* Cuplikan Teks:
################

Fakultas Hukum Universitas Gadjah Mada melalui Program Studi Magister Ilmu Hukum menyelenggarakan Kuliah Tamu bertema “Hukum dan Politik dalam Perspektif Multidisipliner”. Kegiatan ini dilaksanakan Jumat (24/10/2025), bertempat di Ruang III.1.1 Fakultas Hukum UGM. Kegiatan ini menghadirkan Willy Aditya, Ketua Komisi XIII DPR RI, sebagai narasumber dan dimoderatori oleh Dr. Sri Wiyanti Eddyono, S.H., LL.M. (HR), Ph.D.. Kegiatan ini diikuti oleh seluruh mahasiswa pengambil mata kuliah Hukum dan Politik dari Magister Ilmu Hukum, dan mahasiswa pengambil mata kuliah Law and Politic dari kelas internasional LLM (Master in Law).
Dalam kuliah tersebut, Willy Aditya membahas secara komprehensif tentang politik hukum dalam pembentukan undang-undang di parlemen. Ia menegaskan bahwa hukum tidak dapat dipahami semata sebagai teks normatif, tetapi juga sebagai proses sosial dan politik yang mencerminkan konfigurasi kekuasaan di parlemen. Menurutnya, “Karakter suatu undang-undang ditentukan oleh konteks politik yang melingkupinya, semakin demokratis konfigurasinya, semakin responsif hukum yang dihasilkan.” Willy juga menyoroti pentingnya partisipasi bermakna (meaningful participation) dalam setiap proses legislasi agar hukum yang lahir benar-benar merepresentasikan aspirasi publik.

################

* Tugas dan Latihan:
a) Sebutkan semua gelar akademik yang tercantum pada nama moderator dalam teks kuliah tamu.
b) Tentukan apakah setiap pernyataan berikut sesuai dengan teks kuliah tamu. Jawab ya atau tidak, lalu kutip kata-kata teks yang menjadi dasarnya.
(i) Kuliah tamu diadakan di Ruang III.1.1 Fakultas Hukum UGM.
(ii) Willy Aditya bertugas sebagai moderator kegiatan.
(iii) Menurut Willy Aditya, hukum cukup dipahami sebagai teks normatif.
c) Jawablah pertanyaan berikut berdasarkan teks kuliah tamu.
(i) Pada hari dan tanggal berapa kegiatan dilaksanakan?
(ii) Apa jabatan Willy Aditya?
(iii) Menurut Willy Aditya, partisipasi bermakna penting dalam proses legislasi agar apa?

* Data Mentah:
################

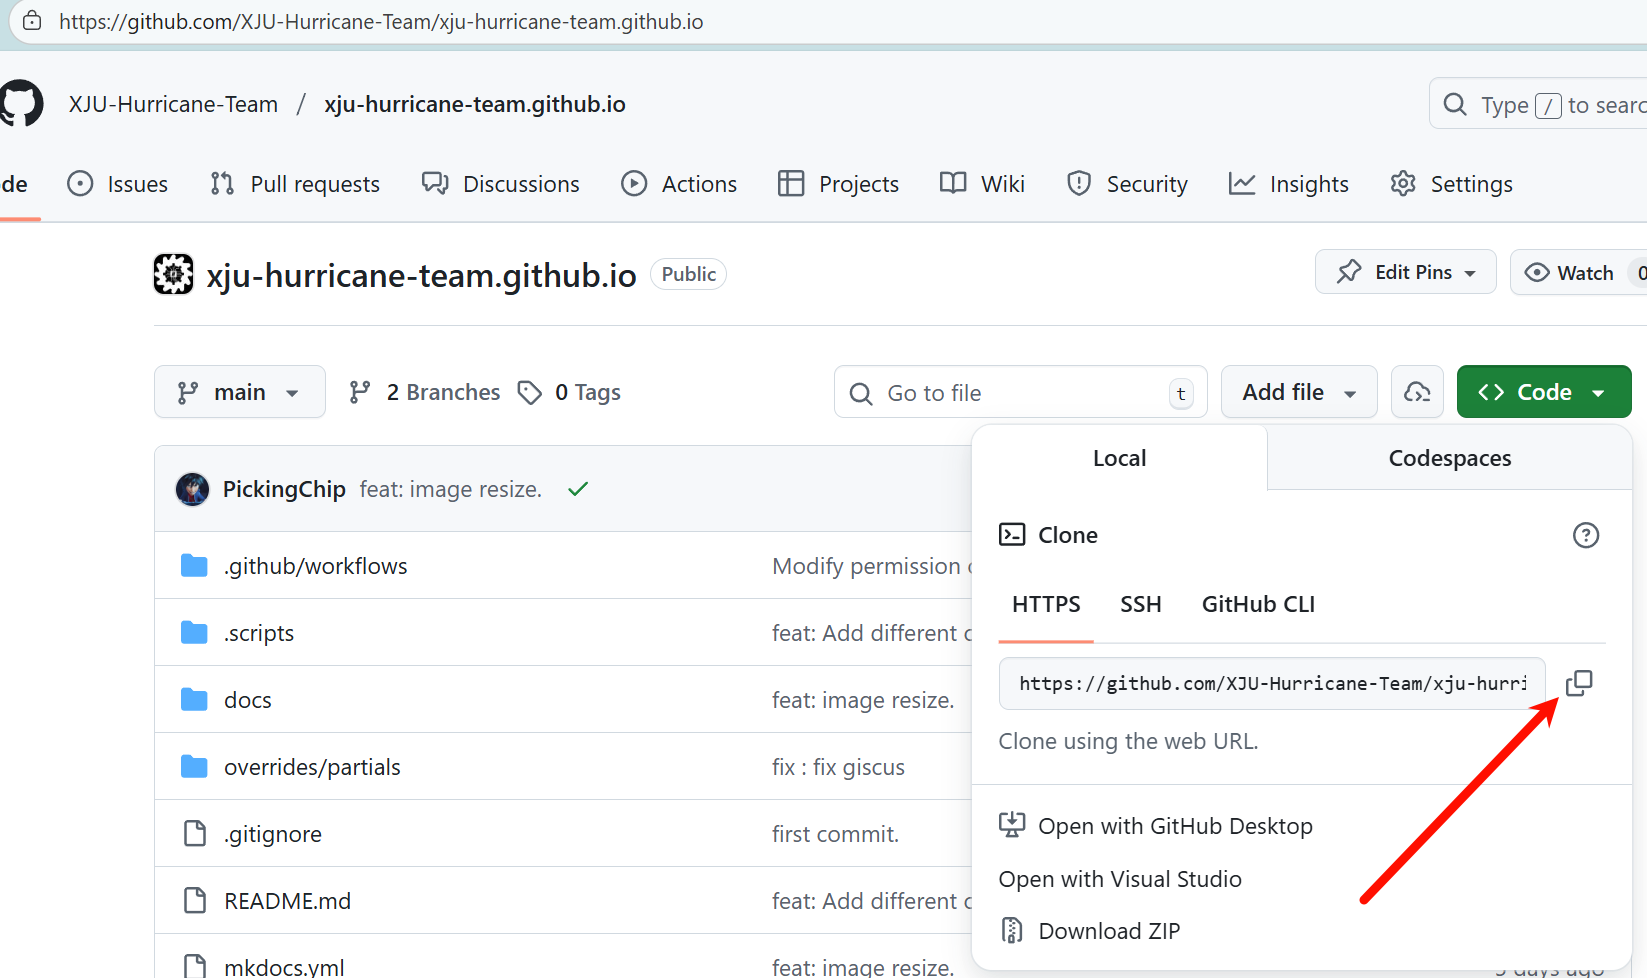This screenshot has height=978, width=1647.
Task: Open PickingChip's avatar profile picture
Action: click(x=192, y=489)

################

* Jawaban Latihan:
a) Dr., S.H., LL.M. (HR), dan Ph.D.

b)
(i) Ya: "bertempat di Ruang III.1.1 Fakultas Hukum UGM".
(ii) Tidak: "menghadirkan Willy Aditya, Ketua Komisi XIII DPR RI, sebagai narasumber".
(iii) Tidak: "hukum tidak dapat dipahami semata sebagai teks normatif".

c)
(i) Jumat (24/10/2025).
(ii) Ketua Komisi XIII DPR RI.
(iii) Agar hukum yang lahir benar-benar merepresentasikan aspirasi publik.